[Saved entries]
+--

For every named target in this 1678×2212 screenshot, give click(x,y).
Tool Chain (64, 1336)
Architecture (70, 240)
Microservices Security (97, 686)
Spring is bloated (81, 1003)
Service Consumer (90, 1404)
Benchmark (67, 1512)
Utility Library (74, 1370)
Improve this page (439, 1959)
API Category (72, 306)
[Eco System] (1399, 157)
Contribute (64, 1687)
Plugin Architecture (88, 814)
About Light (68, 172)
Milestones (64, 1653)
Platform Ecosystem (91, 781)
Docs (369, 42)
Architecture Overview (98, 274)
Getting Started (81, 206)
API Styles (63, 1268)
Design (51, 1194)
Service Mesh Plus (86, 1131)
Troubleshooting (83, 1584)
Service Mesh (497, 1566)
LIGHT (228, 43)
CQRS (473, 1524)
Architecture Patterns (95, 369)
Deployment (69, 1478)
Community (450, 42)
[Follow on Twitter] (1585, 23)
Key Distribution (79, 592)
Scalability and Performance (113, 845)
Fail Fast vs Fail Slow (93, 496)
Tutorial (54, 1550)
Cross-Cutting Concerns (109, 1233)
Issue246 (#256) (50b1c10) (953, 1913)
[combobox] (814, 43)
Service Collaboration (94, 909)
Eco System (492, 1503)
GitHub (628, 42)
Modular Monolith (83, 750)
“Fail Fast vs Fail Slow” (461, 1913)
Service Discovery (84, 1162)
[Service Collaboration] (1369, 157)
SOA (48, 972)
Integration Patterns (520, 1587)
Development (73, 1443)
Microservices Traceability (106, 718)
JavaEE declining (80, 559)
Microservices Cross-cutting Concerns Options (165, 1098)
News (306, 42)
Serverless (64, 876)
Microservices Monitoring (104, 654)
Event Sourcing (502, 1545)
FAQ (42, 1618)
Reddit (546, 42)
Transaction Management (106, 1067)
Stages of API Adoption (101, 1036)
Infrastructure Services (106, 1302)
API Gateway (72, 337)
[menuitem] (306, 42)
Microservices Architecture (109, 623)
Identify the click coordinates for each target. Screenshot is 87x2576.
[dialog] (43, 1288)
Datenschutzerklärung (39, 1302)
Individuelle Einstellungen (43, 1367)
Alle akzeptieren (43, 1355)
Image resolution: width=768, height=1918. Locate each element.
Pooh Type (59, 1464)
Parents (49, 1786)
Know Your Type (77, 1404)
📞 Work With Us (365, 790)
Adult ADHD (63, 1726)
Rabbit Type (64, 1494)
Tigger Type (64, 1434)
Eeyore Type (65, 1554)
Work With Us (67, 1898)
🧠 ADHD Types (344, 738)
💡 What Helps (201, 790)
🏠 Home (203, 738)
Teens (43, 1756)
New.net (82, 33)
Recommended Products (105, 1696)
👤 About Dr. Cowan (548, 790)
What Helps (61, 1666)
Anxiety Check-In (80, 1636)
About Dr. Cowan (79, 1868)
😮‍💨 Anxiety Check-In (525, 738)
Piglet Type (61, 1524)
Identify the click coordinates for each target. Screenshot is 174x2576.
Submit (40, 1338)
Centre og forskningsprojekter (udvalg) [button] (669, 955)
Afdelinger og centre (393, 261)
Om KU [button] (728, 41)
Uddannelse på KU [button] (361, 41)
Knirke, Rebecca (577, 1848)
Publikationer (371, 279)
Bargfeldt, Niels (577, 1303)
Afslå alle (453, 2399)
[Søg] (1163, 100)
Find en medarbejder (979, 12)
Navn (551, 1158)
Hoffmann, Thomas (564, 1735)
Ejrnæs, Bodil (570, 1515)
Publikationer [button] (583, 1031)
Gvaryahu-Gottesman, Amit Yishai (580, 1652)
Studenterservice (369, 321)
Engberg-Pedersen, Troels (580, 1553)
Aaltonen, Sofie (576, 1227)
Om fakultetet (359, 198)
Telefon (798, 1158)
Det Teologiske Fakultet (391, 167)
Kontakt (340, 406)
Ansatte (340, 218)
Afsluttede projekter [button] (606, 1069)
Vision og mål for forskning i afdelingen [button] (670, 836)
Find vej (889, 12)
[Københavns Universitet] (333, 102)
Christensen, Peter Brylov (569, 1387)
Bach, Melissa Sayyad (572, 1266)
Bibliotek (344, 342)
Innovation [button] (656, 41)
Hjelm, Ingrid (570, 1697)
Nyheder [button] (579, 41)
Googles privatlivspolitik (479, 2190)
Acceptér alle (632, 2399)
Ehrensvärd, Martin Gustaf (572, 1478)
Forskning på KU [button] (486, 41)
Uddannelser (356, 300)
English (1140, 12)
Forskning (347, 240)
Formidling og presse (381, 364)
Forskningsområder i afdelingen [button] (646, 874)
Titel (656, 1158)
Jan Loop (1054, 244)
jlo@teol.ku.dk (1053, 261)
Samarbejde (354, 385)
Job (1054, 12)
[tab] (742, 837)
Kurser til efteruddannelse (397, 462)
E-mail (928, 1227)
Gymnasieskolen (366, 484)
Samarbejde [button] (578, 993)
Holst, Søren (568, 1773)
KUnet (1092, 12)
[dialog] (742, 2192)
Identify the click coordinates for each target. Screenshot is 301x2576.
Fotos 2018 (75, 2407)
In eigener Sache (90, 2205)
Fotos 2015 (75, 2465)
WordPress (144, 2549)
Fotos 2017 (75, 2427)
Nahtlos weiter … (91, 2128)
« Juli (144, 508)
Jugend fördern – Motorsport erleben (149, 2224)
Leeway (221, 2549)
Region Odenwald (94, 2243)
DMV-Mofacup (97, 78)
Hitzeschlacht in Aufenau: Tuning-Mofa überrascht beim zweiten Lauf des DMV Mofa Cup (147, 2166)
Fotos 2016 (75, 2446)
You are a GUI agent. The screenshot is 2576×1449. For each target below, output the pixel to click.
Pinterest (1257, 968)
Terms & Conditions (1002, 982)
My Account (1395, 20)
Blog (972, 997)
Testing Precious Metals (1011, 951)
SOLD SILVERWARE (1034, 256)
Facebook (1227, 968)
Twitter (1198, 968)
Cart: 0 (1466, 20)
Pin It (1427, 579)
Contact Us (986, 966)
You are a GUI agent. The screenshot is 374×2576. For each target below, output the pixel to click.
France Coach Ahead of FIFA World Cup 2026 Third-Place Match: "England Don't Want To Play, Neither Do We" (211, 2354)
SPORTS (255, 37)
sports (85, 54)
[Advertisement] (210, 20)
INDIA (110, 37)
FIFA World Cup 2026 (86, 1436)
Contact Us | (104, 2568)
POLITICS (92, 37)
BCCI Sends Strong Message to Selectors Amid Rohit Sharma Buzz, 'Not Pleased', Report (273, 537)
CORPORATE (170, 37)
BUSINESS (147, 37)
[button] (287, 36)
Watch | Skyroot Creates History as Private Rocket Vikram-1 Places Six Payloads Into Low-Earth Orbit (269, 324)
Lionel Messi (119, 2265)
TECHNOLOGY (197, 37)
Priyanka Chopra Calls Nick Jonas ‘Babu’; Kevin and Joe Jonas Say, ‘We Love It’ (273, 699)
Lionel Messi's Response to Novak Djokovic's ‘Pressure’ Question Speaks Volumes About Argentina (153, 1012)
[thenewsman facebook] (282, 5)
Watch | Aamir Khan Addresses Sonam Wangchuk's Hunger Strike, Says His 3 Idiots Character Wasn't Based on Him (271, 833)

+--

• Task directions: Filter the records above down to the lines that hold the string "Fast".

• Answer section:
Fail Fast vs Fail Slow (93, 496)
“Fail Fast vs Fail Slow” (461, 1913)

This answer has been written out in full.